_WRITTEN EXERCISE_
In the records, replace "Select" with "Tap" and leave everything else as it is. Omit the pictures from your answer.

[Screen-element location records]
+===+
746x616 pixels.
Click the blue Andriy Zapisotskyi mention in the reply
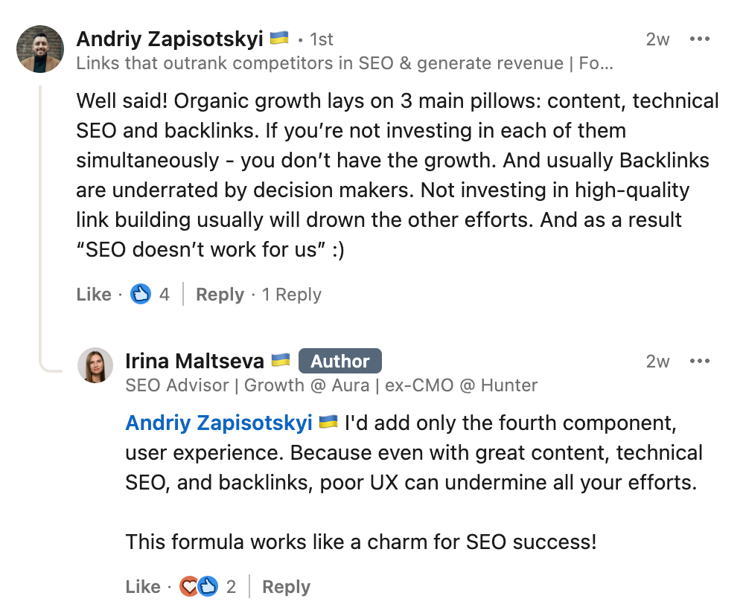219,423
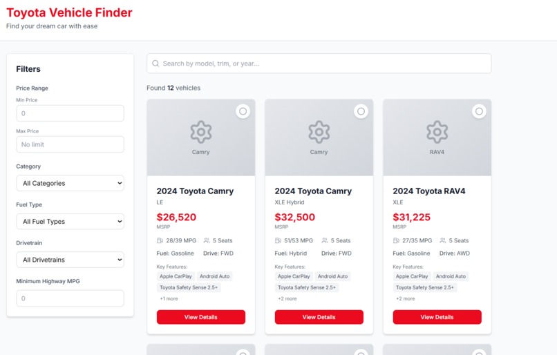This screenshot has height=355, width=557.
Task: Click the fuel pump icon beside 51/53 MPG
Action: (x=278, y=240)
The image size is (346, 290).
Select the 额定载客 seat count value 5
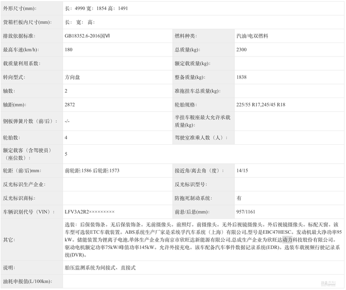point(66,154)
+===+
_THE RESPONSE_
746x616 pixels.
Click the blue Andriy Zapisotskyi mention in the reply
219,423
This screenshot has height=355, width=557.
Task: Click the fuel pump icon beside 51/53 MPG
Action: (x=278, y=240)
The image size is (346, 290).
Tap the 额定载客 seat count value 5
point(66,154)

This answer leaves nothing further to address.